In cannabis cultivation, the GreenSeal master grower explains how they collect data from the plant: “We measure root zone temperature, leaf surface temperature, soil moisture using both EC-based meters and tensiometers, and scales for measuring changes in pot weight, which we use as an estimate of transpiration rates. We also regularly analyze plant tissue, substrate, irrigation water, and runoff.”

The company also measures the environment, i.e. air velocity, CO2, relative humidity, temperature and light intensity – can be challenging in a vertical farming environment, Morphy says.

Data gathering is one thing; organizing and analyzing them in meaningful ways is a whole different ball game. Morphy suggests growers really think hard about designing a data collection and analysis protocol that will suit their needs – and doing it as early into the process as possible.

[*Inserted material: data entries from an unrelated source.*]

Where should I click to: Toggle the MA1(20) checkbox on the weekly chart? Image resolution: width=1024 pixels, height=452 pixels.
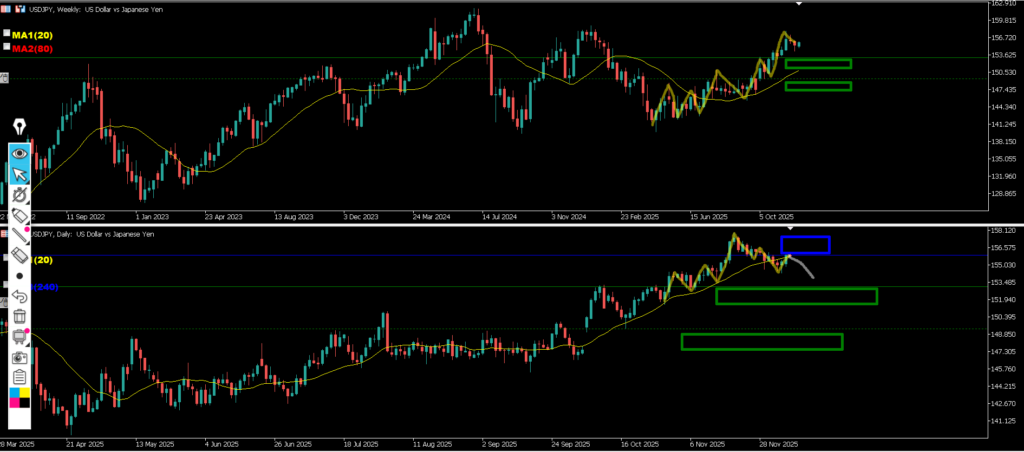pos(7,35)
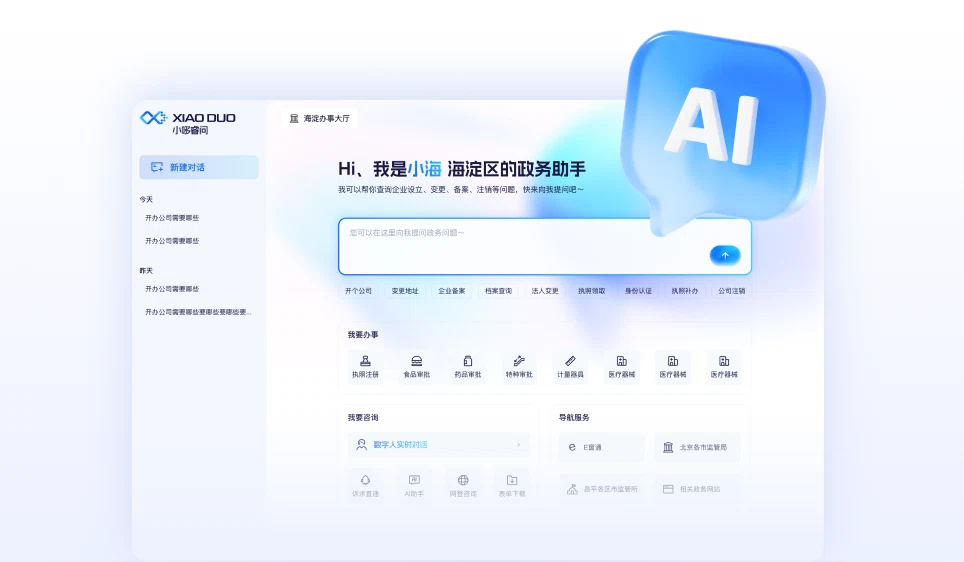964x562 pixels.
Task: Expand the 数字人实时对话 chevron arrow
Action: [518, 445]
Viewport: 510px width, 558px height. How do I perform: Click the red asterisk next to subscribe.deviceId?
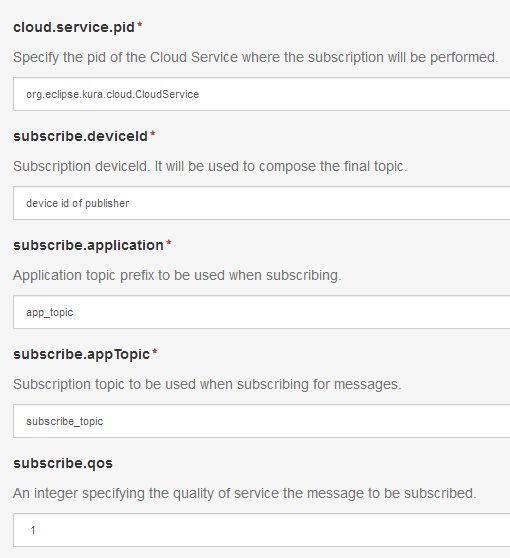click(153, 134)
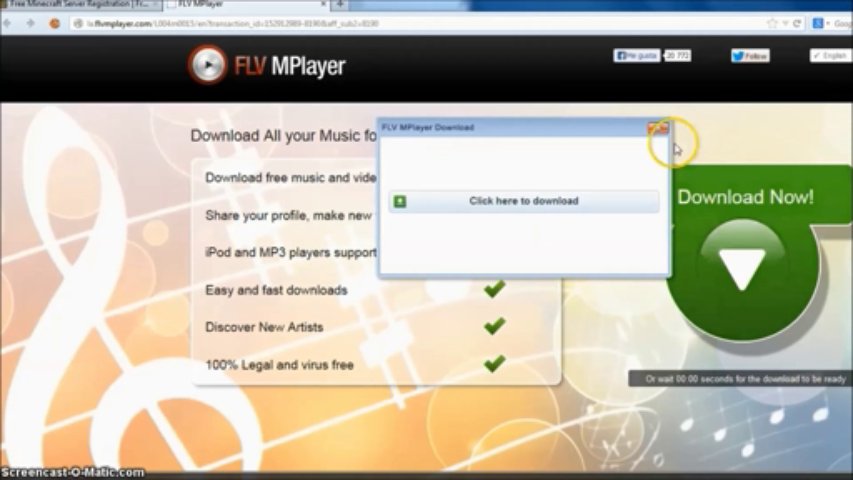Click the Discover New Artists checkmark
The width and height of the screenshot is (853, 480).
(494, 327)
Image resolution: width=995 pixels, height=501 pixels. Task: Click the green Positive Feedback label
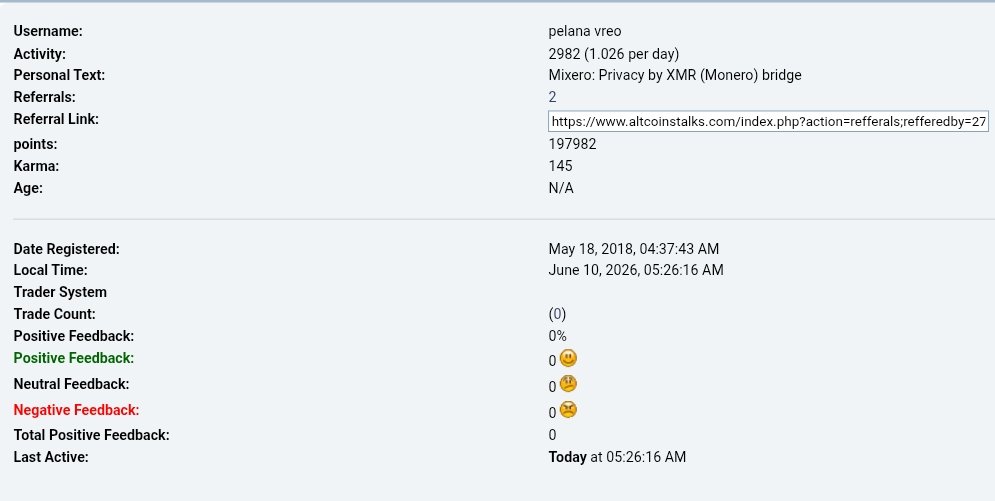[74, 358]
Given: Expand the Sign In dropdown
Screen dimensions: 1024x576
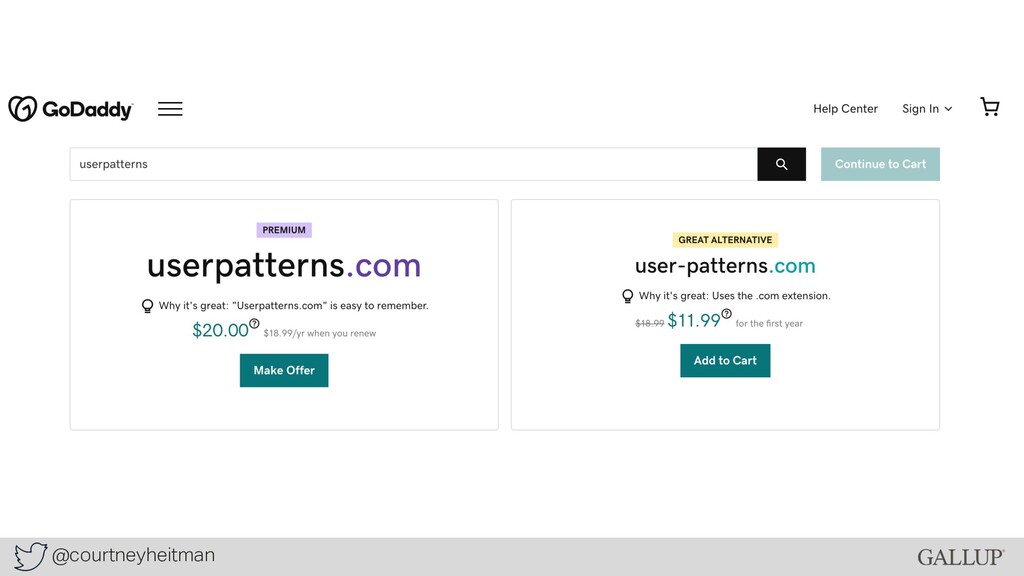Looking at the screenshot, I should point(927,109).
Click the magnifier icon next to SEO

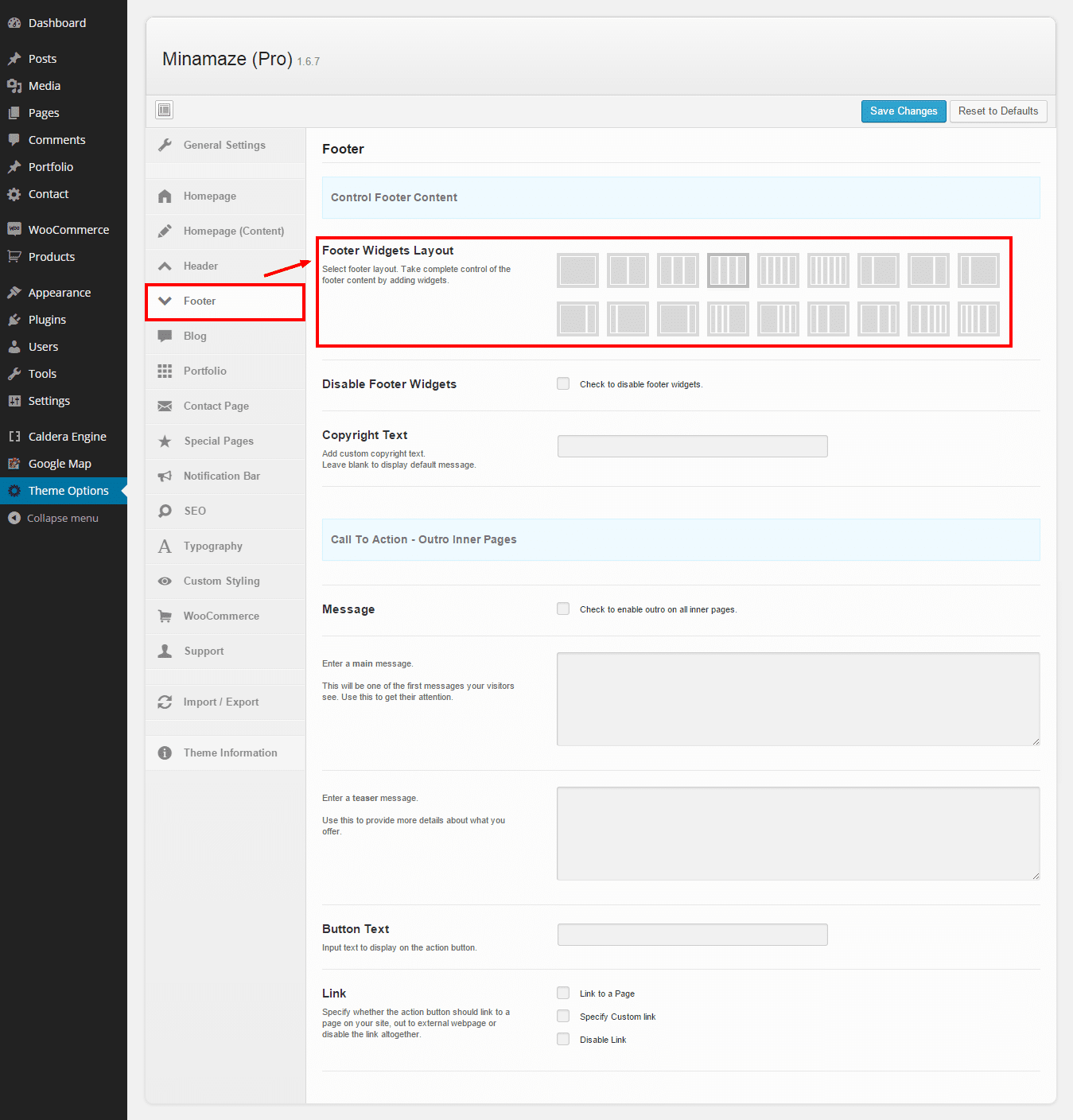pos(165,511)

GreenSeal’s genetic selection program – which Morphy has initiated – is also a testament to his love for science and the company’s quest to produce consistent, high-quality cannabis. In his nomination, Stacey explains this genetic selection process: “Multiple seeds from the same cultivar are propagated simultaneously, and only those phenotypes displaying the strongest growth characteristics and testing for the highest (or most desirable) levels of cannabinoids are maintained as mothers (or used to produce pollen, in cases of potential fathers), which can then be re-introduced into the company’s proprietary breeding programs or considered for direct use as a main production strain (cloning the many rows of GreenSeal’s towering flower rooms).”

Balancing act
Morphy essentially wears two grower hats in his organization: the grower of plants and the grower of business. His day is typically spent balancing these two, ensuring that each is given the appropriate attention they equally deserve.

A production meeting with the entire team starts his day at work. Then Morphy proceeds to do the rounds through the facility – checking with the back-end staff, packaging team, quality control person and the head of innovation, breeding and genetics department.

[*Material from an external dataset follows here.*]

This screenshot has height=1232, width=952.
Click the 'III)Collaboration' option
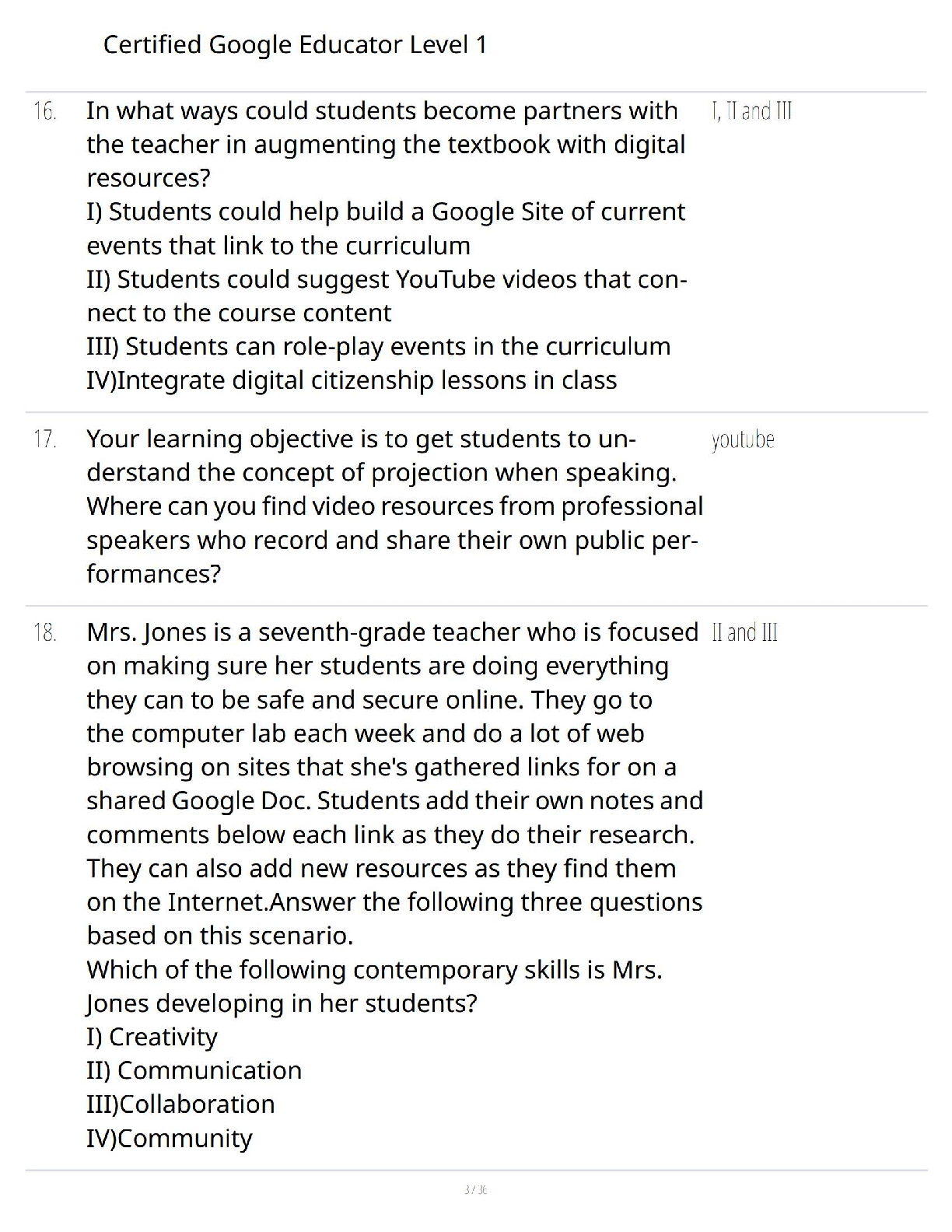point(180,1104)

Then he puts on his corporate hat – sitting down at meetings, answering emails. From time to time, he also hosts visitor tours, some of which are with other license holders, exploring potential partnerships.

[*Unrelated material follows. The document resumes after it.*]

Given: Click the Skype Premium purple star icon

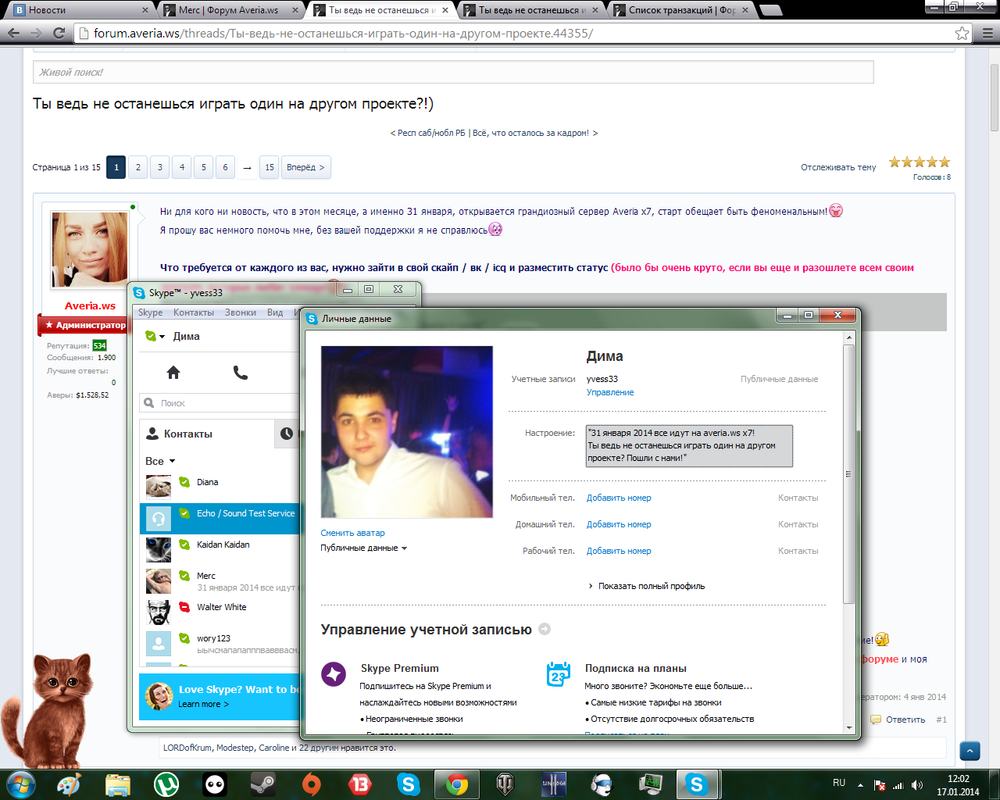Looking at the screenshot, I should (x=334, y=674).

“I’m also the primary connection between the front-end corporate activities and the back-end production activities. This is a vital link, since big decisions, partnerships, and corporate strategic planning all need to be firmly based on an awareness of our production targets and capacities.”

As the head of operations and the master grower at GreenSeal Cannabis, Chad Morphy wears multiple hats, ensuring the cannabis plants are growing just as healthily as the business.

Growing team
Morphy says quality control and assurance is an integral part of his company’s production process, and so are the people that implement and execute these standards.

“We’ve put together a cultivation team with people who are all extremely passionate about cannabis and growing,” he says.

Through organized brainstorming sessions, where everyone is encouraged to propose ideas to continually improve processes and environments, Morphy creates an atmosphere of openness and innovation. “Definitely, GreenSeal focuses on being an innovator in the industry.”

Morphy shares his knowledge to GreanSeal’s team of growers, many of whom have not worked at a large-scale cannabis cultivation facility before GreenSeal. His roll-out of the company’s ideas-sharing system shows Morphy is not a top-down, ‘-my-way-or-the-highway’ type of leader.

“Rather than simply applying his own hard-earned knowledge to the production process in a top-down, prescriptive manner, Chad deliberately creates channels for dialogue, collaboration, innovation, and testing new ideas in ways that make even the most junior members of the team feel like they are important,” Stacey says.

Morphy enjoys mentoring the young growers. “I hope the real legacy that my work will leave behind is with the next generation of growers. The sky’s the limit for these knowledge-hungry people who are just getting their start on what will hopefully become a successful, lifelong career growing cannabis – which has been a dream come true for me and I know it will be for them too.”